Arrange everything from the line containing "Pick Inspirational at the list bottom" down to the end of the data below as a Markdown table with the columns Row and Entry. Number each line and leave out blank lines.

● ● ● ● ● ● ●

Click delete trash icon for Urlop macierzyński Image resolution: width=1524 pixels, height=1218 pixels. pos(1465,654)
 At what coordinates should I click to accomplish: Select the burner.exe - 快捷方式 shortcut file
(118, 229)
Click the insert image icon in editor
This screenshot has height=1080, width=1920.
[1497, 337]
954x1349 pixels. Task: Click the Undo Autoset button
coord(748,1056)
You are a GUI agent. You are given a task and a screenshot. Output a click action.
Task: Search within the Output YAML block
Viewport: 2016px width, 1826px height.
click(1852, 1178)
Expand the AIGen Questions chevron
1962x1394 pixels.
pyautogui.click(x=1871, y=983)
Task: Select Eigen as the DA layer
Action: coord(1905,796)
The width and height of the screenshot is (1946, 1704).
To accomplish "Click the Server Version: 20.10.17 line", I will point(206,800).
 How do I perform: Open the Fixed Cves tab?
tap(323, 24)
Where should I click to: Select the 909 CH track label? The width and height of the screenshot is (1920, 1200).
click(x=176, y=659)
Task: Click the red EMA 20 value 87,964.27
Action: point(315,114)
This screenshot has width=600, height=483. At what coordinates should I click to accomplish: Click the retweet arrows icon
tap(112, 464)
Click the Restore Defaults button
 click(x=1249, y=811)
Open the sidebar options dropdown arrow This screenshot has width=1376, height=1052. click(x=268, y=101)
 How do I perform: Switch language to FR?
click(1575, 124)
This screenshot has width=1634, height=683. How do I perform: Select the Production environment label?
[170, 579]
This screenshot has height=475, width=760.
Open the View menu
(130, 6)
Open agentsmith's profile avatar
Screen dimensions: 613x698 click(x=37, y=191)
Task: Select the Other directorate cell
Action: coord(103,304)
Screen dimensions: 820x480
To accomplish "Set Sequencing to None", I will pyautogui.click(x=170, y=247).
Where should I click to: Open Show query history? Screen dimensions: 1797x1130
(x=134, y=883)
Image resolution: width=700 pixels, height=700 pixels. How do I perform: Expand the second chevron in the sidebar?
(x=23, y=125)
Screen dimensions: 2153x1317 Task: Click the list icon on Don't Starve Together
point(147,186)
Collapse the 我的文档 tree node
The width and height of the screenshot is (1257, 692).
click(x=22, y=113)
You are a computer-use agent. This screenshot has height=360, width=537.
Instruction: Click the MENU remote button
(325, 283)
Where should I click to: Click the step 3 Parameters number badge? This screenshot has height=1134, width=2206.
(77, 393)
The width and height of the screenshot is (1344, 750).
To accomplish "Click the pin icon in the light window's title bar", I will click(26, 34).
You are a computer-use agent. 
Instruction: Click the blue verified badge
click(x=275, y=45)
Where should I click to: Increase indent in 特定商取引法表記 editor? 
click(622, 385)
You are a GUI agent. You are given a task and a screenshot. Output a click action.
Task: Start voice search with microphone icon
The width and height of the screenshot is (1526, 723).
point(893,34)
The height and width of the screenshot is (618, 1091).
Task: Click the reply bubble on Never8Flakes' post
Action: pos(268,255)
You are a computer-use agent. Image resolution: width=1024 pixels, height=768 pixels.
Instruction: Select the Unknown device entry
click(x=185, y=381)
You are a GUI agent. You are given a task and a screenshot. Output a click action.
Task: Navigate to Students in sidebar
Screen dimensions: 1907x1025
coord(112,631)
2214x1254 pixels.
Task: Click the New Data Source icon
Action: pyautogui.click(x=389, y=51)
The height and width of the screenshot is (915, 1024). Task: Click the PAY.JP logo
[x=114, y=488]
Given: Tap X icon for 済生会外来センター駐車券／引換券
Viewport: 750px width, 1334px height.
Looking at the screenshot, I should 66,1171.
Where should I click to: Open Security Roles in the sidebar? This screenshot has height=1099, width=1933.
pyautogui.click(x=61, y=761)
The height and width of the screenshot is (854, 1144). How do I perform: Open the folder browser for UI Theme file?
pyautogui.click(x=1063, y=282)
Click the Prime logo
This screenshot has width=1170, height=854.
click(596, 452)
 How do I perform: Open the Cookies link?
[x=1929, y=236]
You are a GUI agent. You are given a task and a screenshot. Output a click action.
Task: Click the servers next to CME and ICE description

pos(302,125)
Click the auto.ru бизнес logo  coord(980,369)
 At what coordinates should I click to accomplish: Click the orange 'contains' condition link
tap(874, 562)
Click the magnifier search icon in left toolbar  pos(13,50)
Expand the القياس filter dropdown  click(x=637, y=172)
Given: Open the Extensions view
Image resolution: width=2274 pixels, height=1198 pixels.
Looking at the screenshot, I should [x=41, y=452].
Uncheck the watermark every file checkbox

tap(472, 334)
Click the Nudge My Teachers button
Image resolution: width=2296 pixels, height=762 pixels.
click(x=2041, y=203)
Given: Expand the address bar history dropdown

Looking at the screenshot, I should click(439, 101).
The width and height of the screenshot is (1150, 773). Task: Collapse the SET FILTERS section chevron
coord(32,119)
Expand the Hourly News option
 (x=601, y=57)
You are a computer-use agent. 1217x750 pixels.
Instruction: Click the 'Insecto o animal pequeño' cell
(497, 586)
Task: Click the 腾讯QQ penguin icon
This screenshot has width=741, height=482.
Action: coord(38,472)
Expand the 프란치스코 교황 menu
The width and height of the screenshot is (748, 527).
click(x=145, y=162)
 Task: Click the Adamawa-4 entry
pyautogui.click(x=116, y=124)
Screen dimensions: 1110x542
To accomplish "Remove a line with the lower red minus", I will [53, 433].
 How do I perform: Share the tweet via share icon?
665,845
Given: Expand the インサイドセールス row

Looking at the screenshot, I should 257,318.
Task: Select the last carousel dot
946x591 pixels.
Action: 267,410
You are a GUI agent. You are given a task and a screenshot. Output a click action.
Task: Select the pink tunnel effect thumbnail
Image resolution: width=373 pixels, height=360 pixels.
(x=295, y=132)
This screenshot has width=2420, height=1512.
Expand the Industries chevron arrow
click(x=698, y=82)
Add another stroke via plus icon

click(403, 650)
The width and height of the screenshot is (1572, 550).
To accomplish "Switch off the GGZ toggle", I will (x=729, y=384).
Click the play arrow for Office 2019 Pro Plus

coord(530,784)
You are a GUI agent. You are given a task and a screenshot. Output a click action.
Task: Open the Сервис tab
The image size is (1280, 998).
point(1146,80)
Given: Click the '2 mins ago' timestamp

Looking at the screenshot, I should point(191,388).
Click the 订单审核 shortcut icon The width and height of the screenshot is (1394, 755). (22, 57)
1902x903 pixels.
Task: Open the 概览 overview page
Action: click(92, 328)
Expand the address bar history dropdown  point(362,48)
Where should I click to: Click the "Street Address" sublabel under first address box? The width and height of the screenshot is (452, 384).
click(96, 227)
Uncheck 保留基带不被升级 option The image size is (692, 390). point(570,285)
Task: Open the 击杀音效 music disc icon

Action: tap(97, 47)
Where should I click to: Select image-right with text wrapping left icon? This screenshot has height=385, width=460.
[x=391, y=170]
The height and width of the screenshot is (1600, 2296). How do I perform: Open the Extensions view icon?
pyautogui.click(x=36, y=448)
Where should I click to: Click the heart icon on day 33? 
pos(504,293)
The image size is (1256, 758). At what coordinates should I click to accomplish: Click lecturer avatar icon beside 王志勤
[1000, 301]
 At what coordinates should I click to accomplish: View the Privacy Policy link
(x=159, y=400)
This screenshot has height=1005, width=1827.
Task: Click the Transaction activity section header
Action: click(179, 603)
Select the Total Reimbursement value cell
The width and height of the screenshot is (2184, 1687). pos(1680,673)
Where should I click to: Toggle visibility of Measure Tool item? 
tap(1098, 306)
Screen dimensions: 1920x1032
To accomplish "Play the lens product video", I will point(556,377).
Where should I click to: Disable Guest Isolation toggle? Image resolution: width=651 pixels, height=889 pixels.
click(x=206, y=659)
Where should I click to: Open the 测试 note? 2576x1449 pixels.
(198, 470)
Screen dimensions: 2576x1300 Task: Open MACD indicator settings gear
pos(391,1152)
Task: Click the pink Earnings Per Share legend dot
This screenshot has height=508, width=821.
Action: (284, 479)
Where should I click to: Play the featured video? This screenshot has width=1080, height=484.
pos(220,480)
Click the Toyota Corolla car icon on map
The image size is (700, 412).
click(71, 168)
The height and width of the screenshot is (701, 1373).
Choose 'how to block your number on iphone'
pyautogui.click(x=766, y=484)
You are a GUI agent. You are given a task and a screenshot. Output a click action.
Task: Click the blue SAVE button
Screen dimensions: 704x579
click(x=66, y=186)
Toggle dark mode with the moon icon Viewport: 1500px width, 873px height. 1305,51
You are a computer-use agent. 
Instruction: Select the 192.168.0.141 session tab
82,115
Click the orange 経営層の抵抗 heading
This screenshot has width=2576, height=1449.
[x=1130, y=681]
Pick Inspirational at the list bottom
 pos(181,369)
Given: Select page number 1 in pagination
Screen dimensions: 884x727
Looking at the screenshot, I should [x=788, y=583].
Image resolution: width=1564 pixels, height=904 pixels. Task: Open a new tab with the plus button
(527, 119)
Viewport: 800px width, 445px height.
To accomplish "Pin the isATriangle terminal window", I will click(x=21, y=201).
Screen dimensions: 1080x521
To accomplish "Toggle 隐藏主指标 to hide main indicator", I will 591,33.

● ● ● ● ● ● ●

_Reply_
| Row | Entry |
|---|---|
| 1 | Pick Inspirational at the list bottom |
| 2 |  pos(181,369) |
| 3 | Given: Select page number 1 in pagination |
| 4 | Screen dimensions: 884x727 |
| 5 | Looking at the screenshot, I should [x=788, y=583]. |
| 6 | Image resolution: width=1564 pixels, height=904 pixels. Task: Open a new tab with the plus button |
| 7 | (527, 119) |
| 8 | Viewport: 800px width, 445px height. |
| 9 | To accomplish "Pin the isATriangle terminal window", I will click(x=21, y=201). |
| 10 | Screen dimensions: 1080x521 |
| 11 | To accomplish "Toggle 隐藏主指标 to hide main indicator", I will 591,33. |